There are a lot of commercials on TV and the radio, from companies that want to sell you gold. The main reason is, they are guaranteed to make a profit when they sell it to you, regardless whether the price goes up or down. They are not selling it to you at the pure spot price, because they have to mark it up to make a profit or they charge you various fees. Their commercials prey on your fear that the economy is going to collapse, and that money will be worthless. The secondary motivation they use is that they build the expectation that the price of gold will go up, benefiting you the buyer of it. If you want to sell your gold, you can sell it back to the company you bought it from, or some other entity, but they won’t give you the full market value of it- that is because they have to make a profit when they subsequently sell it.
Is gold or other precious metals good investments? They are if you buy low and sell high. However most people buy when the excitement is the greatest, when prices are at their highest, and then sell when it slumps. This is perhaps the riskiest time to buy gold and some other metals. The highest price gold ever reached was in September of 2011, when it hit $1,895 per ounce. This year the price per ounce has been bouncing pretty much between $1,600 – $1,800. 10 years ago it was only $400.

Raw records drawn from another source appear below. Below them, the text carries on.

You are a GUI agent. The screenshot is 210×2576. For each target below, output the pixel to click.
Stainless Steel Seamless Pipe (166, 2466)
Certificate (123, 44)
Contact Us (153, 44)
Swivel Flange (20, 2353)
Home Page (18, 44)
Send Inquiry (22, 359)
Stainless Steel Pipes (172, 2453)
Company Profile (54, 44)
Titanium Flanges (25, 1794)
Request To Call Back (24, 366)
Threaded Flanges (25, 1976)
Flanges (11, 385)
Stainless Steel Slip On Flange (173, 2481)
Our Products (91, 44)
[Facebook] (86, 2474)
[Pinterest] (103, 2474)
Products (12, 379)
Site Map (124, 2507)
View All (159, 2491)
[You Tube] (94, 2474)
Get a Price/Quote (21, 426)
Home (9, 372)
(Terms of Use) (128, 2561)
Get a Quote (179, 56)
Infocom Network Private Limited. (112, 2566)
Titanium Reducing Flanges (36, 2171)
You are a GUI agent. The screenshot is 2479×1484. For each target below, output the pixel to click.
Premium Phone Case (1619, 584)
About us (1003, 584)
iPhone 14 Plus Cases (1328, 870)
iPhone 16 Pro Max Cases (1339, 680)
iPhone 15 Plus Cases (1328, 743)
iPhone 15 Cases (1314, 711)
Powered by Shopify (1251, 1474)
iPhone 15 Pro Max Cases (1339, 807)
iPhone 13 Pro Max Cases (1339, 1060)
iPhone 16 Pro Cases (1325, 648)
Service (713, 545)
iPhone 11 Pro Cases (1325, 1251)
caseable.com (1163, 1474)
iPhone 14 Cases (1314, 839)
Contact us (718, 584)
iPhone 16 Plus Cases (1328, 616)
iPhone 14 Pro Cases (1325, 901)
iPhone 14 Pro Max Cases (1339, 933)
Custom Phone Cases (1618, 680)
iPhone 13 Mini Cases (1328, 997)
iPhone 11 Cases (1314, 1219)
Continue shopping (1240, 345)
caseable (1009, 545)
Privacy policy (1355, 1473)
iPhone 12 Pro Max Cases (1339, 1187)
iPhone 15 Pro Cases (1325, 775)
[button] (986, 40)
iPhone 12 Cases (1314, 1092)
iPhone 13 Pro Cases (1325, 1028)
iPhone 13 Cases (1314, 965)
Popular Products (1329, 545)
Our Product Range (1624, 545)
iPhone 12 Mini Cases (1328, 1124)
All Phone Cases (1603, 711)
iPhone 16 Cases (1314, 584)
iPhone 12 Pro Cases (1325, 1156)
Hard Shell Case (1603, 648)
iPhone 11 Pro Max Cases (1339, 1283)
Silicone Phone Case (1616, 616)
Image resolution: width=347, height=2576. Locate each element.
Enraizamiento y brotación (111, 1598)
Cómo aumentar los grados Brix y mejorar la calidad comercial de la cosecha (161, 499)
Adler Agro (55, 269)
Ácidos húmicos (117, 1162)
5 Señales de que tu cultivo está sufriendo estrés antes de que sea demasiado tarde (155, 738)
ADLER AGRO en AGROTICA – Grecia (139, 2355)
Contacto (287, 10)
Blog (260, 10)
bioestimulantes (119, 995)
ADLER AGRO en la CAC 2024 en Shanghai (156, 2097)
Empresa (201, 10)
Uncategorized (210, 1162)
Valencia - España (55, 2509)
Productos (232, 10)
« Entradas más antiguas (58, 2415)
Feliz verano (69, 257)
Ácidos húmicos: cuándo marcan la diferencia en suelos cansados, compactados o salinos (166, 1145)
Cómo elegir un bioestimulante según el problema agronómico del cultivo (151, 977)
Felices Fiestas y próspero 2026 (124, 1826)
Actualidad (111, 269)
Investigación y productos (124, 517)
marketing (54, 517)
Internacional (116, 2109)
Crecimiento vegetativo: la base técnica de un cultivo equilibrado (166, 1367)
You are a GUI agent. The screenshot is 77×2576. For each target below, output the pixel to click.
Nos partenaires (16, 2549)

People that bought gold at $400, and sold it when it peaked at $1,895, earned about a 475% return on their money. That is really exciting, however now that it has been fluctuating within a couple hundred dollars of the peak, now is a nervous time to get into gold. Some might play it like a commodity, buy when it trickles down a little and sell when it pops up, or sell it short when prices get high, but even trained gold professionals don’t know when the best time to speculate like that is. Others may tell you to wait until it drops a lot, then buy in, but how do you know it might not drop more after you buy it. Or what if you bought gold 10 years ago, and watched it do nothing for a few years, and impatiently sold it before it started climbing when the recession hit.
I watch some of the recession indicators, and post them every Friday here, on at Weekending Financial Scorecard. Some feel there are clear signs that we could go through another recession next year, and that would make gold prices go up, since recessions and inflation fears often are indicators. However, as we look back at many financial indicators over the last 10 years- some of the things financial experts always rely on haven’t always held true.
Some people remember when silver hit almost $50 an ounce in 1980 going from around $5 an ounce just a couple of years prior. It quickly dropped back to about $5 an ounce in a short time, and held there for about 15 years. Those that invested in silver late, and got out after it tumbled lost a lot of money. Now part of that run up was due to market manipulation, when the Hunt brothers tried to corner the market. I’m no expert, or conspiracy guy, but various forces unknown to the average investor like you and me could cause the price of metals to fluctuate these days, making it more difficult to know when to buy and sell. If you have gold and are considering selling it, you may want to read an article I previously wrote How to Sell Your Scrap Gold.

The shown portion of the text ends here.